Recorded data:

-- Opening Marker --

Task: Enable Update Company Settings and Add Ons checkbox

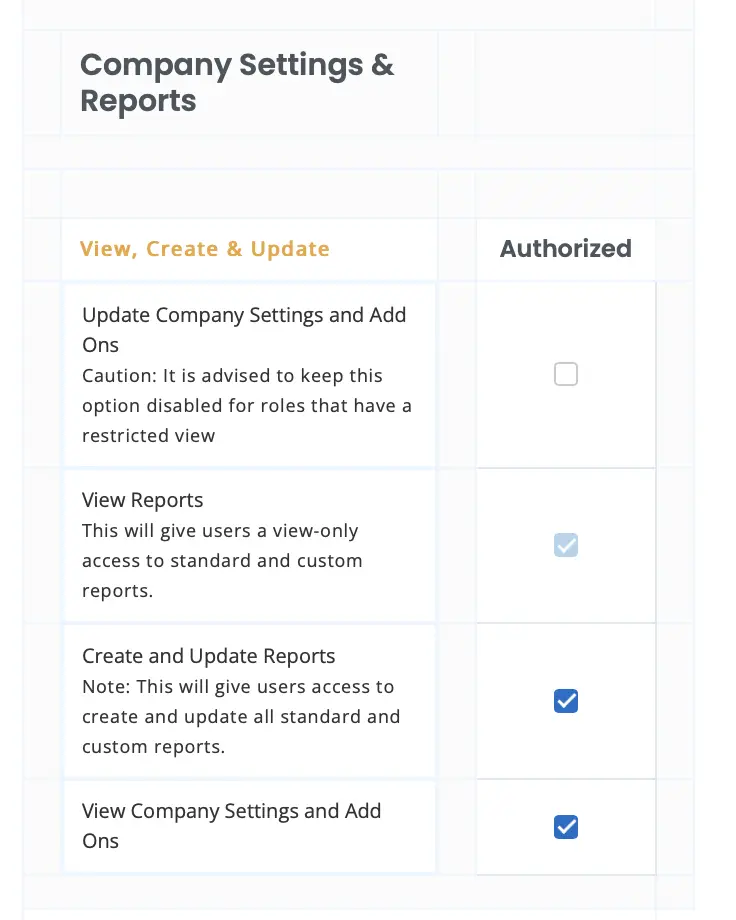Action: pos(566,374)
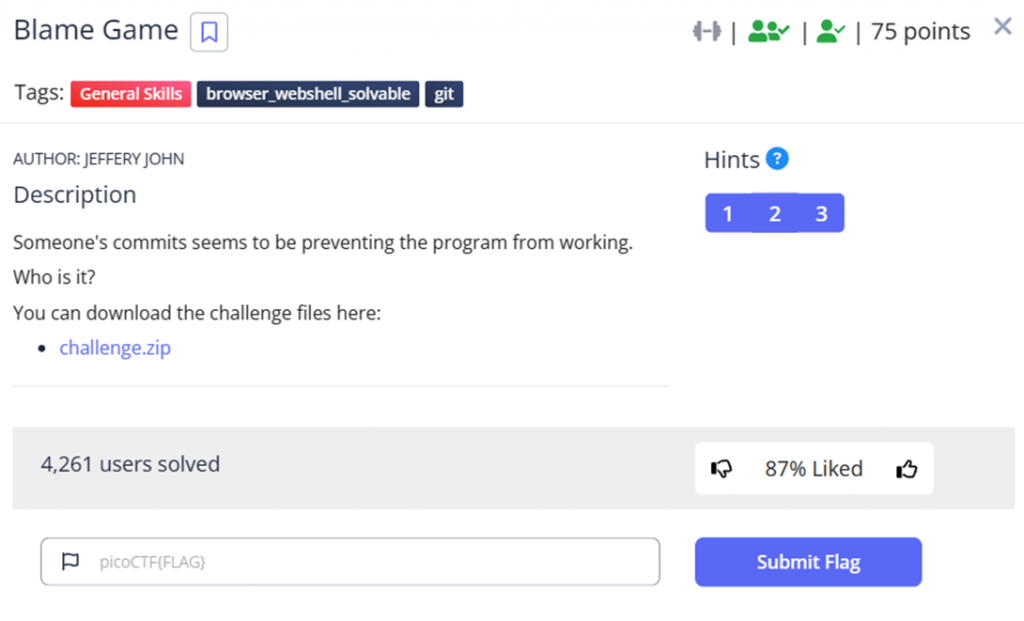
Task: Select the General Skills tag
Action: click(x=131, y=94)
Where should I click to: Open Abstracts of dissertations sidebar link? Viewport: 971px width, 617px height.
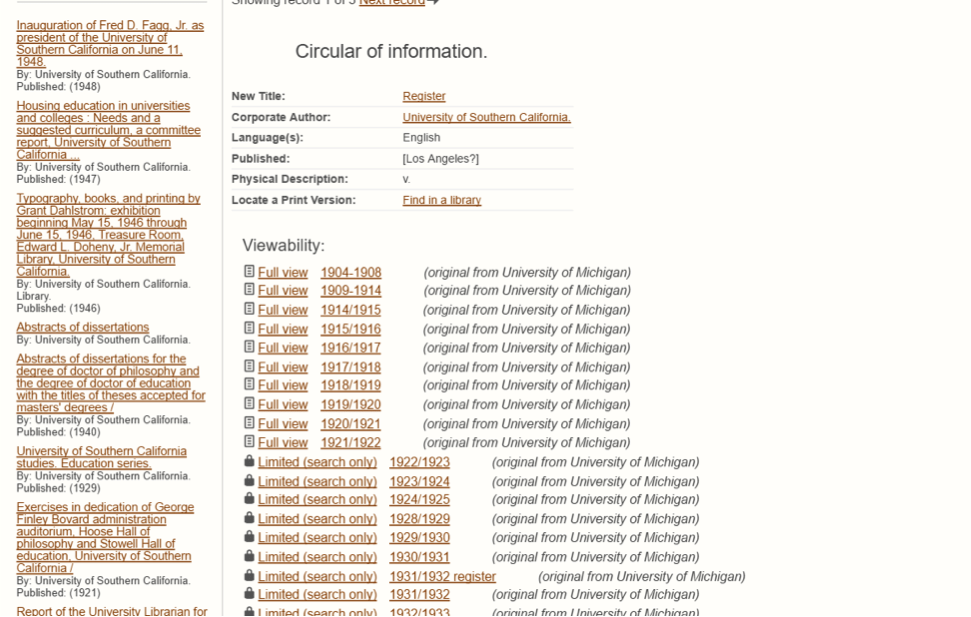pos(82,327)
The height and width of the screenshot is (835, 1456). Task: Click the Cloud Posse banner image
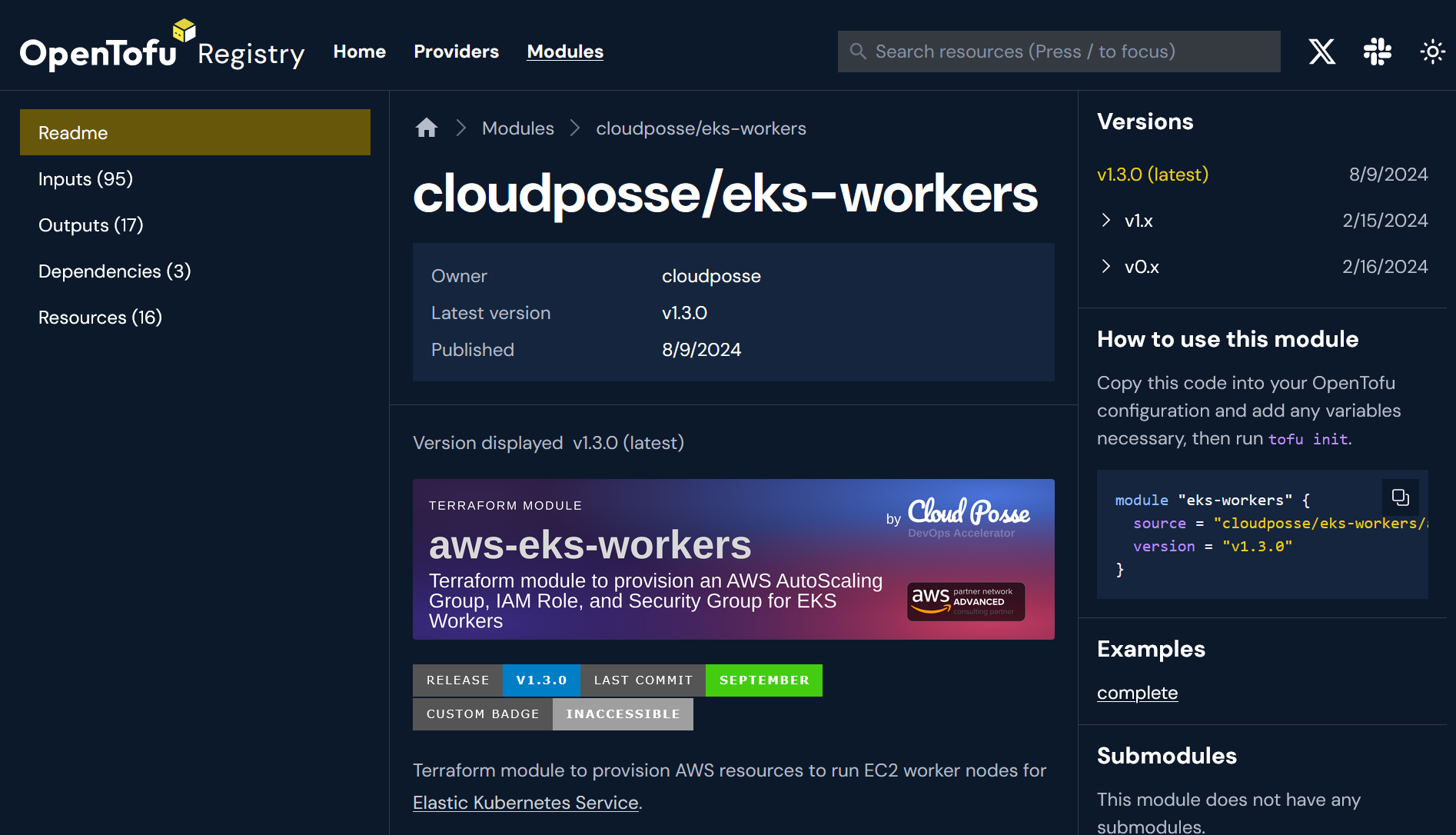(x=733, y=559)
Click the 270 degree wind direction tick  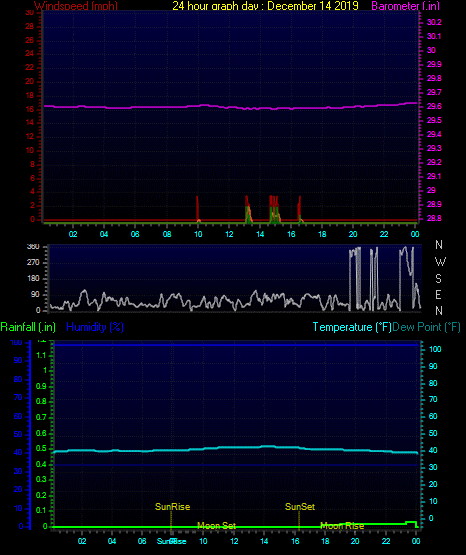33,263
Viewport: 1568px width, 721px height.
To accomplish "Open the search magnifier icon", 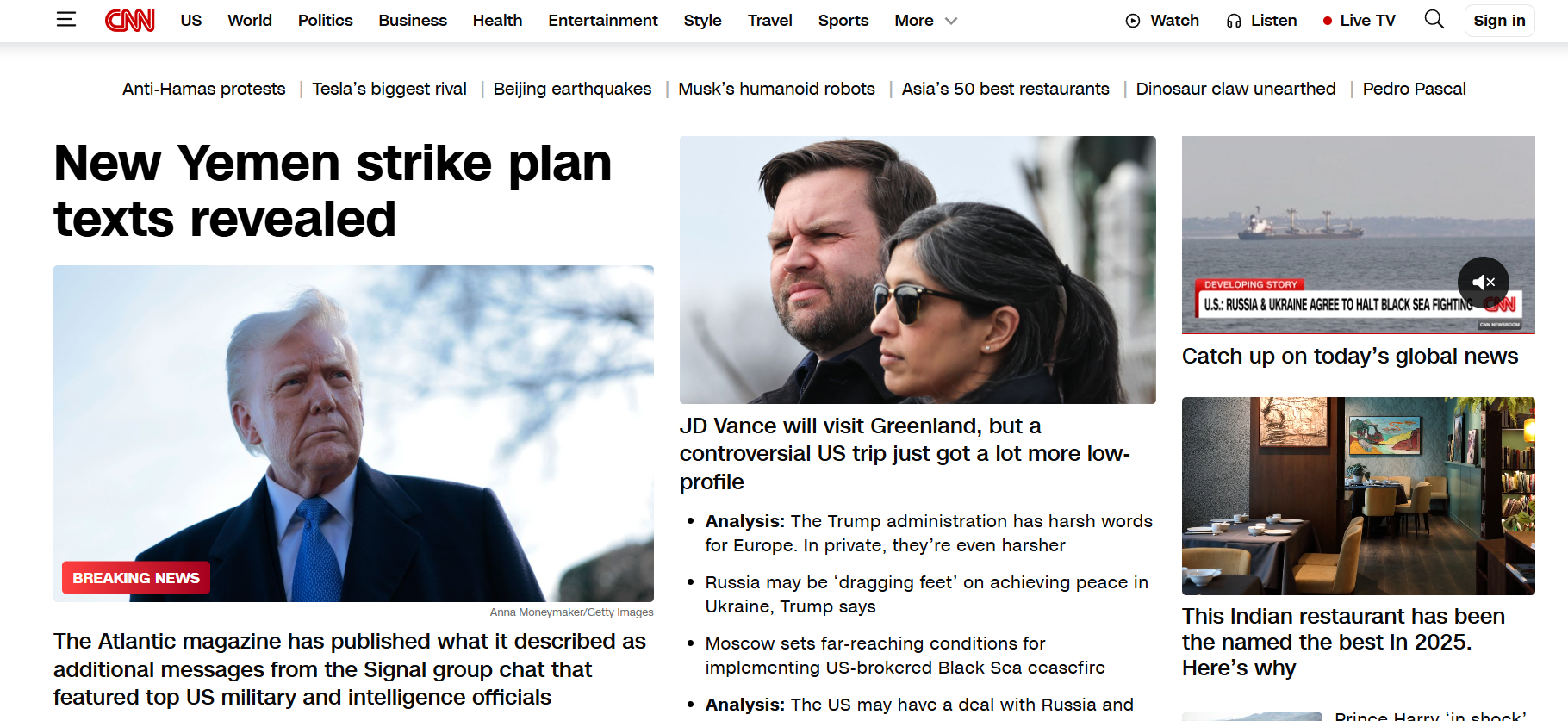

-- Closing Marker --

> [What is expected]
Find "Viewport: 1568px width, 721px height." in the entries, then reproduce that line and each line after it exactly, through the last one. Pictures do not go in.

> [Exercise solution]
Viewport: 1568px width, 721px height.
To accomplish "Open the search magnifier icon", 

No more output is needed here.